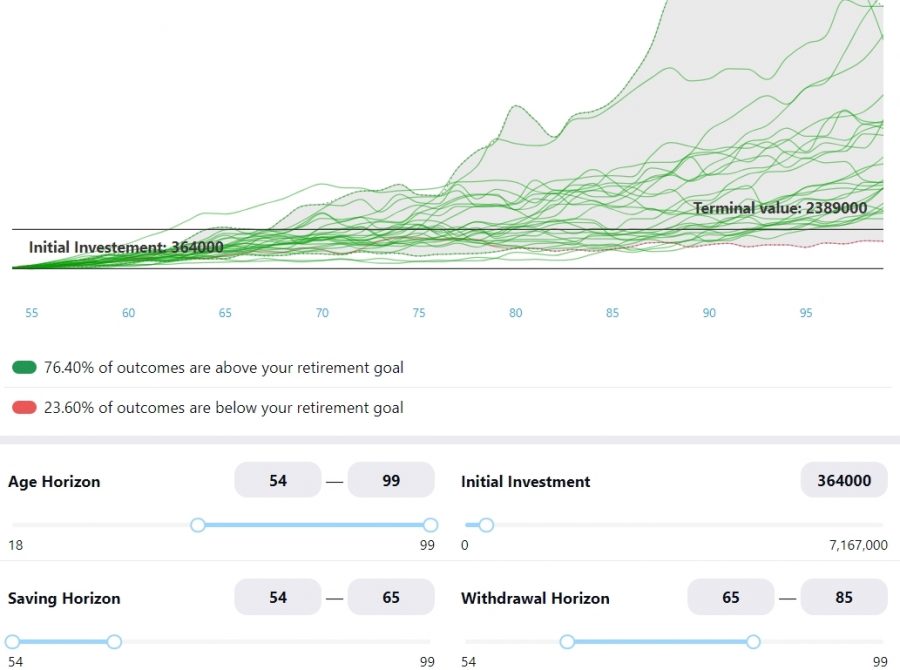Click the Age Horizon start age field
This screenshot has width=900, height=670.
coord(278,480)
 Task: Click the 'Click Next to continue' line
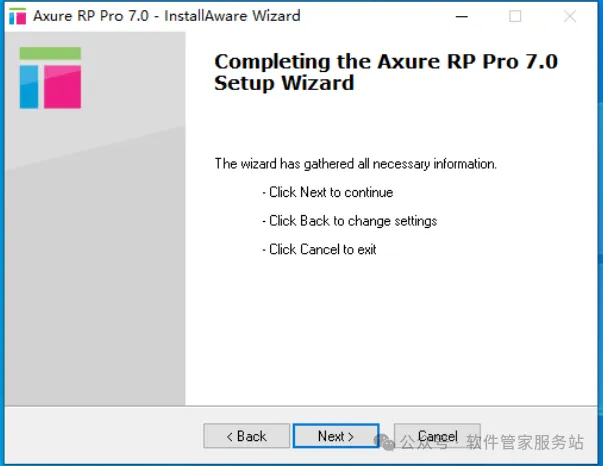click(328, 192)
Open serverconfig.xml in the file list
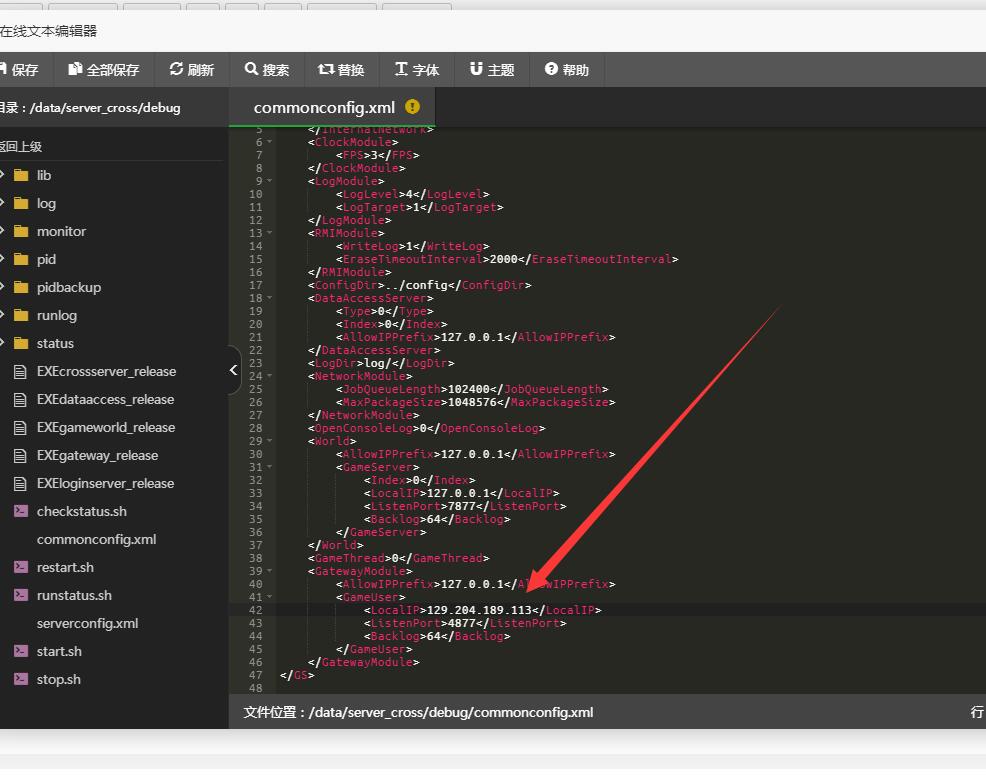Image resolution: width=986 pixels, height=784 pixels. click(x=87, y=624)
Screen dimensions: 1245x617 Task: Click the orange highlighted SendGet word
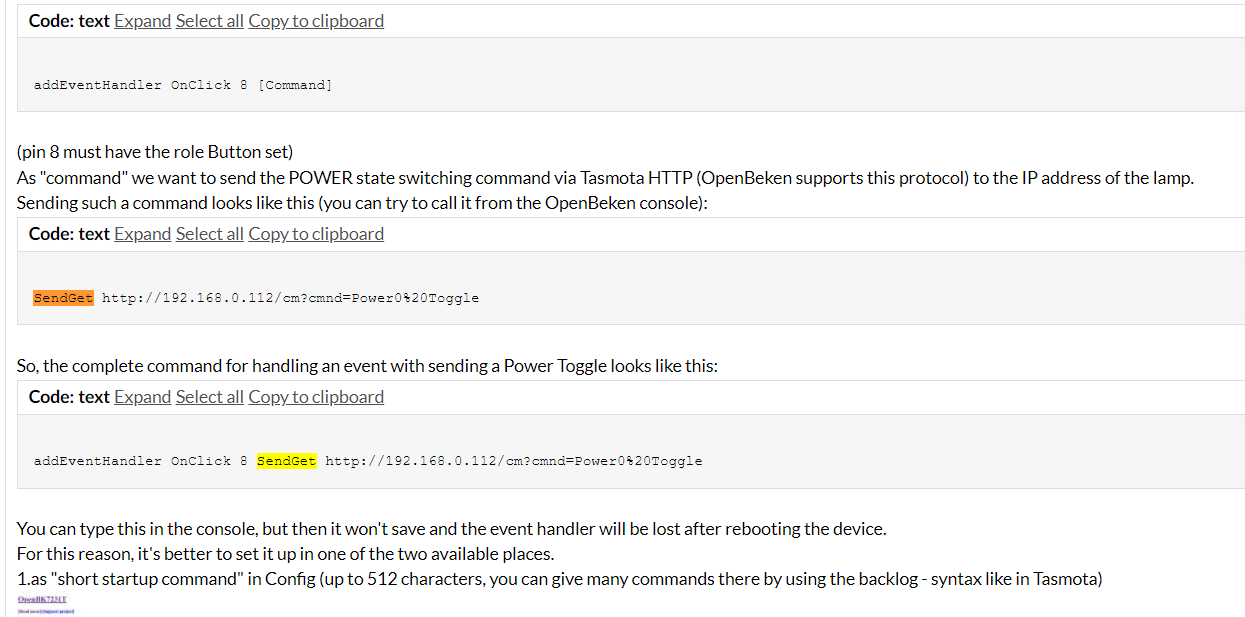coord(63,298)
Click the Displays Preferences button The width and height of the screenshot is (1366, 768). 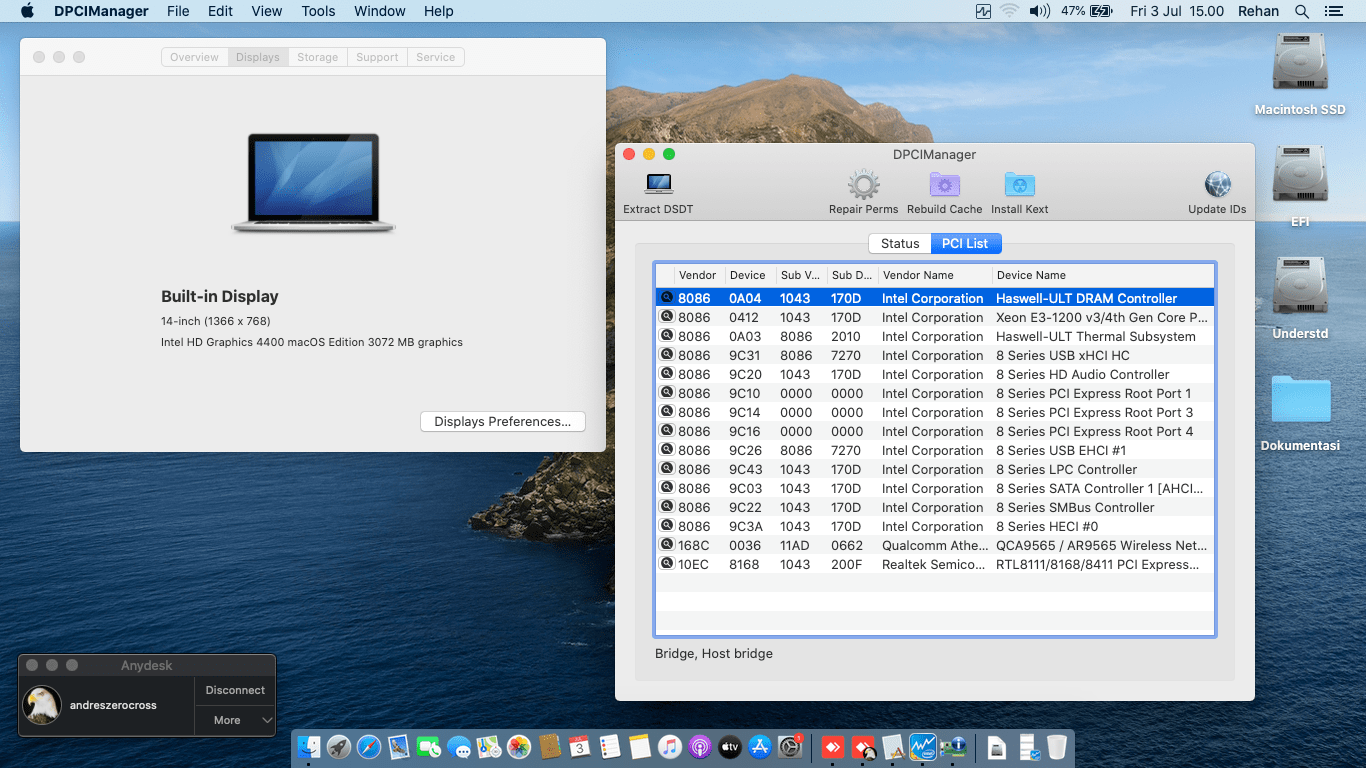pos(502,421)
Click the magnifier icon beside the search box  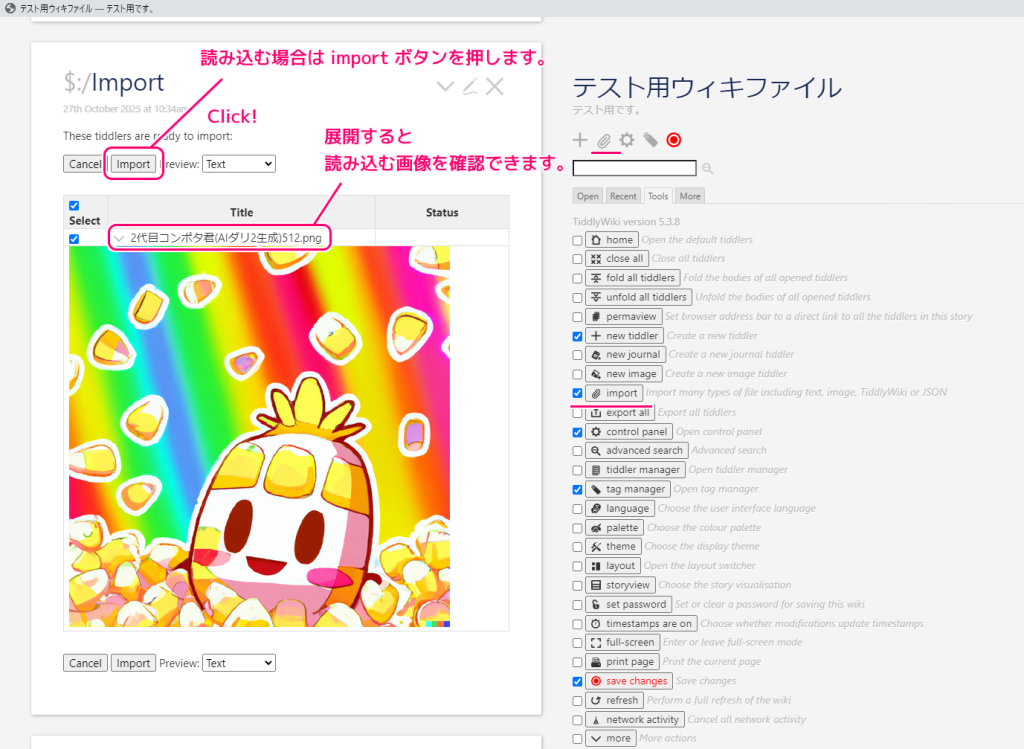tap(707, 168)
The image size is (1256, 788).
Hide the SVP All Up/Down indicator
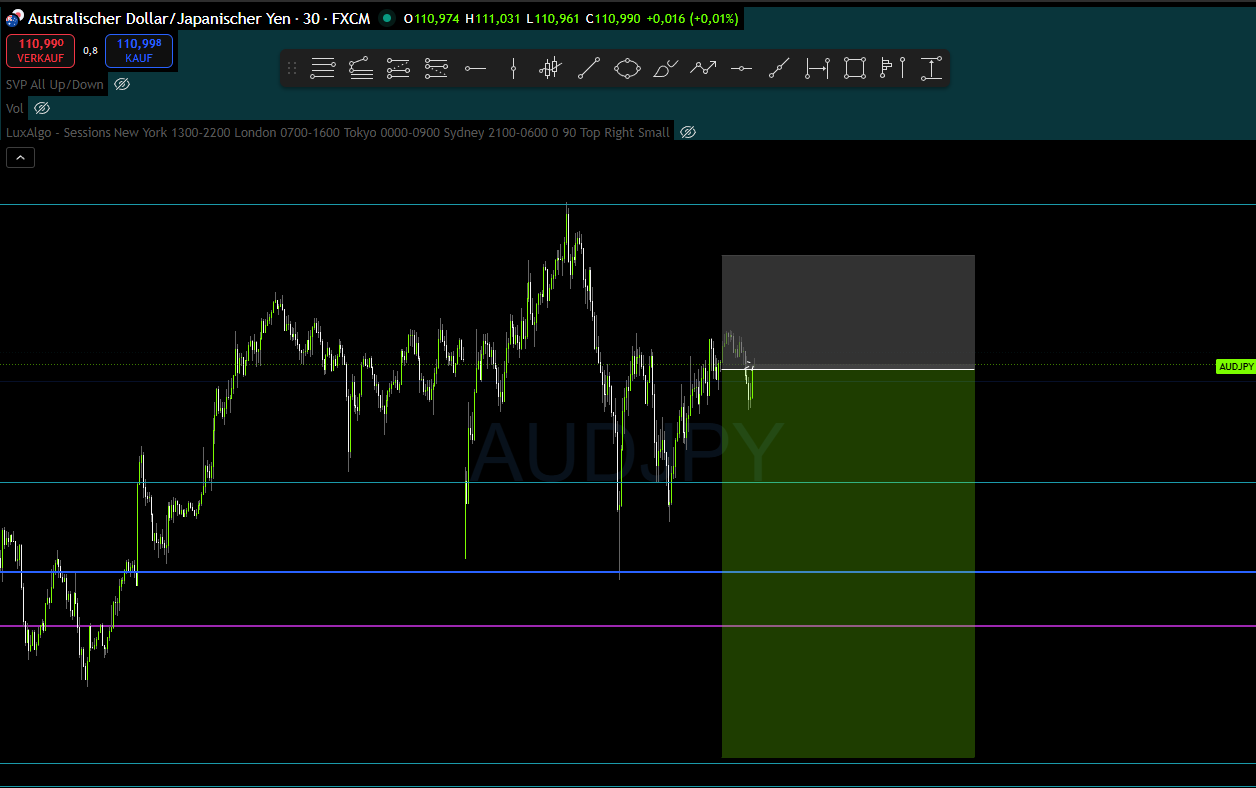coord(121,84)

────────────────

### Assigned task
From the line containing "The image size is (1256, 788)." through the last line of the records, both included, output those lines exactly and nothing else; skip the pictures.

### Worked solution
The image size is (1256, 788).
Hide the SVP All Up/Down indicator
coord(121,84)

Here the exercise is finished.